(Items for finding displayed items)
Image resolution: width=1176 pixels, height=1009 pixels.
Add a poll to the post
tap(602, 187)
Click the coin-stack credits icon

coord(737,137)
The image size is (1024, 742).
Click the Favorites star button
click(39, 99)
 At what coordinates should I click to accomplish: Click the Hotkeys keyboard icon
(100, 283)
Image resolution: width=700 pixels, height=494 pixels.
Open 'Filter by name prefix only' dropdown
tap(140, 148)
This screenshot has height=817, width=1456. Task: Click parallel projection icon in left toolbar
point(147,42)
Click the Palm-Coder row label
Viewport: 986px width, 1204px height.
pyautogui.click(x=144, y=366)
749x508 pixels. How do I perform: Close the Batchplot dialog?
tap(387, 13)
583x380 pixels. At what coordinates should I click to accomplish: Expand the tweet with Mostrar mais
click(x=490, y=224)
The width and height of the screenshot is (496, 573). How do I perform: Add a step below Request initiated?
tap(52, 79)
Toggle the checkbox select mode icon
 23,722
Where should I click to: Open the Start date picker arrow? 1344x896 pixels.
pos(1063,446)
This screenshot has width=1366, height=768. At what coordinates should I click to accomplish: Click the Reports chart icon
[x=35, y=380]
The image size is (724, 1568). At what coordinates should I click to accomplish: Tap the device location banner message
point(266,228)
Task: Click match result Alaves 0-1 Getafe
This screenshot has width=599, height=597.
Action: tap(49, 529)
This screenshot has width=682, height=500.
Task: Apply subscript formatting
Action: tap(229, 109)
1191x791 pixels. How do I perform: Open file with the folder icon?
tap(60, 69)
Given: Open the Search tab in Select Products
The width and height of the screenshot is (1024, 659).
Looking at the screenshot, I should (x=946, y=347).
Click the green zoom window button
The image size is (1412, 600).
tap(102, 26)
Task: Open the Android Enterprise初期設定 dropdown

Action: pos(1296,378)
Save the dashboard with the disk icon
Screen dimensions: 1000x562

_Given task_: Edit the items from the start through the line containing "tap(140, 148)", changing "Favorites" to "Bookmarks" and leaving everything else as it is.

_Exercise result_:
Image resolution: width=1176 pixels, height=1009 pixels.
Add a poll to the post
tap(602, 187)
Click the coin-stack credits icon

coord(737,137)
The image size is (1024, 742).
Click the Bookmarks star button
click(39, 99)
 At what coordinates should I click to accomplish: Click the Hotkeys keyboard icon
(100, 283)
Image resolution: width=700 pixels, height=494 pixels.
Open 'Filter by name prefix only' dropdown
tap(140, 148)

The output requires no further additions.